The menu read very well and the choice of accompaniments for each dish was carefully chosen. Difficult to find samphire was paired with sea-trout, a caper Hollandaise with the lamb cannon, spiced cauliflower purée with the scallops, to name a few. I thought the combinations were inventive and thoughtful and I was looking forward to seeing if the reality of the eating matched up with ideas. Mary chose the scallops to start and followed with the free-range chicken supreme, while I picked the ham hock terrine to start and the tuna for my main course. The wine list is serviceable enough though not long. I did feel later on after discovering how good the food was, that the wine list could be improved to match the quality of the food. The mark-up is somewhat above the average and from it I chose the Albariño from Galicia, a crisp and aromatic white listed at 36.

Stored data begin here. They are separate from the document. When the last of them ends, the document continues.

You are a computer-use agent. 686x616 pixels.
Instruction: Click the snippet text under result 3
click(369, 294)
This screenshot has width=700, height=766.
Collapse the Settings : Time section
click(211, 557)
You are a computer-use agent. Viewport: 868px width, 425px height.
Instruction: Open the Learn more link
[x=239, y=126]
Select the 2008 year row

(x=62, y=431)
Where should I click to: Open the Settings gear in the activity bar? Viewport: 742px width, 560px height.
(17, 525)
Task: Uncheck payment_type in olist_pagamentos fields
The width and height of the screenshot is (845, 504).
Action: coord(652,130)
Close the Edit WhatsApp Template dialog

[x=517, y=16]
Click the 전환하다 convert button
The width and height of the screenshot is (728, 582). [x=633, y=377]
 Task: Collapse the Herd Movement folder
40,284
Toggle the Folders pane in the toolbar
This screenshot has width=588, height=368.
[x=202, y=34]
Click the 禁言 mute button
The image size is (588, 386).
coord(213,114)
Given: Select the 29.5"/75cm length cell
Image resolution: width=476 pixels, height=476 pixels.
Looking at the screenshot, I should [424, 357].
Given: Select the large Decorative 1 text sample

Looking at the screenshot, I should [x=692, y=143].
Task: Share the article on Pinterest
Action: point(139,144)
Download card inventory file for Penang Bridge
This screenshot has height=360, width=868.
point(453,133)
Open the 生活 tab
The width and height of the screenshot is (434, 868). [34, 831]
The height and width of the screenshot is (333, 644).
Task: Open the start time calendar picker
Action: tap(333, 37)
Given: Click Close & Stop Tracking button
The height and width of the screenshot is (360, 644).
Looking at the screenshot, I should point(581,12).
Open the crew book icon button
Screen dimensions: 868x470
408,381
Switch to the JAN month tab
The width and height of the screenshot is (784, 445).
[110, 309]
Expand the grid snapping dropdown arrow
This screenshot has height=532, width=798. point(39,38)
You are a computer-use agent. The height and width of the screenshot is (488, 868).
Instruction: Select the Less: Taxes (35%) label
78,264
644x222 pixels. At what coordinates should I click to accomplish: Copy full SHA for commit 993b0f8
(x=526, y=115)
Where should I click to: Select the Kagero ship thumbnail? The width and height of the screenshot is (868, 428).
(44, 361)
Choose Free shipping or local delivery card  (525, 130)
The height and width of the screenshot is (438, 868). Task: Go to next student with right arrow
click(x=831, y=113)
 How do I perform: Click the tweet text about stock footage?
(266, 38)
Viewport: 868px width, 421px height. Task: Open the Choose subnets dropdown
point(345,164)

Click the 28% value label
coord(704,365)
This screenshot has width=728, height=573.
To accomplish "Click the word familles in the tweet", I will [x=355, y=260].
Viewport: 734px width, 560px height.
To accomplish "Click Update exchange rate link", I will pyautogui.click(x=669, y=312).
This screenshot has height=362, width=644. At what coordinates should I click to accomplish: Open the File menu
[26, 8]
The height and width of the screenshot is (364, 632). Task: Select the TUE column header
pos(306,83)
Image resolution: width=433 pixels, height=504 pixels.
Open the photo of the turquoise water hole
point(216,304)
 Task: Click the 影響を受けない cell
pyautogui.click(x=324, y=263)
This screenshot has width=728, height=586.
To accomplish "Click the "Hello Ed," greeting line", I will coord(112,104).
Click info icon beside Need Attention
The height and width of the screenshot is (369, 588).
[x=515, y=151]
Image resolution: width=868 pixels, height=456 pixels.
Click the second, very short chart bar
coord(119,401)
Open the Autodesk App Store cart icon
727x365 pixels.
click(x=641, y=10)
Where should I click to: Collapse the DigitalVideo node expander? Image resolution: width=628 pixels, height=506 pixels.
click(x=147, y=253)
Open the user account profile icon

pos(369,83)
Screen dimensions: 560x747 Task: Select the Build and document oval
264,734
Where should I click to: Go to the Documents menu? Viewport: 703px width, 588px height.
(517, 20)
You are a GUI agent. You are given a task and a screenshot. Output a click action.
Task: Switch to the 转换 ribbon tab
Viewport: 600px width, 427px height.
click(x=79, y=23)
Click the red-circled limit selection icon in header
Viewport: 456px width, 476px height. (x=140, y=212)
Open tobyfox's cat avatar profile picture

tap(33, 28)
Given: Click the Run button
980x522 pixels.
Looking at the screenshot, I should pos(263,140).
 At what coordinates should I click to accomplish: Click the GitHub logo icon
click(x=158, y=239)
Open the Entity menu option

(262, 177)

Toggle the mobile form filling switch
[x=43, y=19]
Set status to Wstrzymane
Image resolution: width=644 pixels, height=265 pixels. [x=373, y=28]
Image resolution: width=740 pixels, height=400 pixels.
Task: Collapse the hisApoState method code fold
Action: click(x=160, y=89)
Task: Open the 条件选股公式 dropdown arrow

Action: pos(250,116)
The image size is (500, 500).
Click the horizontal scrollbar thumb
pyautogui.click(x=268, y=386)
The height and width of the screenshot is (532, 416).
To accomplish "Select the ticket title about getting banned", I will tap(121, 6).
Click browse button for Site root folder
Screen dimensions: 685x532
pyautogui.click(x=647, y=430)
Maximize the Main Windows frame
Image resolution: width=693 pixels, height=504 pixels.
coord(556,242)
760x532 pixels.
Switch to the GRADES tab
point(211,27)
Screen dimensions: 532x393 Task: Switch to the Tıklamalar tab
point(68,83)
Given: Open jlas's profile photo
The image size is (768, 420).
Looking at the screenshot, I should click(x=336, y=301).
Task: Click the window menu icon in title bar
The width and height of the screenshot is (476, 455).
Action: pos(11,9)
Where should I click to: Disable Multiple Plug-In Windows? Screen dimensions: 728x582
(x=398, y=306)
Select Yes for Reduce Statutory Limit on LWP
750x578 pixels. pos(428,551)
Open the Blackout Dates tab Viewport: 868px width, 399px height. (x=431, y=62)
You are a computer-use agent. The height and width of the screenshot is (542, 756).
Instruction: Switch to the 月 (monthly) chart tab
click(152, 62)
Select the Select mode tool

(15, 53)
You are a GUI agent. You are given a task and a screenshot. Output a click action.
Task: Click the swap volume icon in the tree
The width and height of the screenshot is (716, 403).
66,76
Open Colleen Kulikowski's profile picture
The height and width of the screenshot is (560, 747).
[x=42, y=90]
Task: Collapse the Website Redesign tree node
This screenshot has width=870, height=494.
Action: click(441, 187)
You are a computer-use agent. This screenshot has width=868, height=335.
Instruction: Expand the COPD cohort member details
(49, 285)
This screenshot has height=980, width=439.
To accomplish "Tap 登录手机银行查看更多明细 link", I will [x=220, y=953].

The starters arrived and they were excellent; Mary's scallops were big, perfectly cooked and surrounded with a spiced cauliflower purée and a ratatouille of lemongrass and coconut. It was an unusual mix of flavours but it worked well. My ham hock terrine was equally daintily presented, surrounded by a green olive tapinade and a shallot vinaigrette. The small, slippery thing on top turned out to be a poached quail's egg, more than a little overcooked.
Our main courses were up to the same high standard as the starters; Mary was completely delighted with her supreme of chicken, although by this time her appetite was wilting. I had no trouble with the tuna before me - cooked just as described seared on the outside and raw in the middle. Good quality tuna, like fillet of beef, can be eaten and enjoyed raw, as any aficionado of sushi will tell you. Actually I'm convinced that the more it's cooked the less edible it becomes as the texture starts to turn to cotton wool, my only caveat being that it should always be premium grade tuna. A beetroot purée and an orange piperonata surrounded it and on top there were calamari rings and deep-fried aubergine slices, which were cooked to perfection.
Despite the temptation of a fine cheese menu and dessert menu that offered a fine array of puddings, we picked just one to share between us, the white chocolate and blueberry blondies with vanilla bean ice-cream. It made a tasty dessert, but the ice-cream was granular and rather took away from the dish. A pretty good espresso for me finished our meal, which was well above the average in skill and presentation. The bill came to 131.50 and did not include a service charge.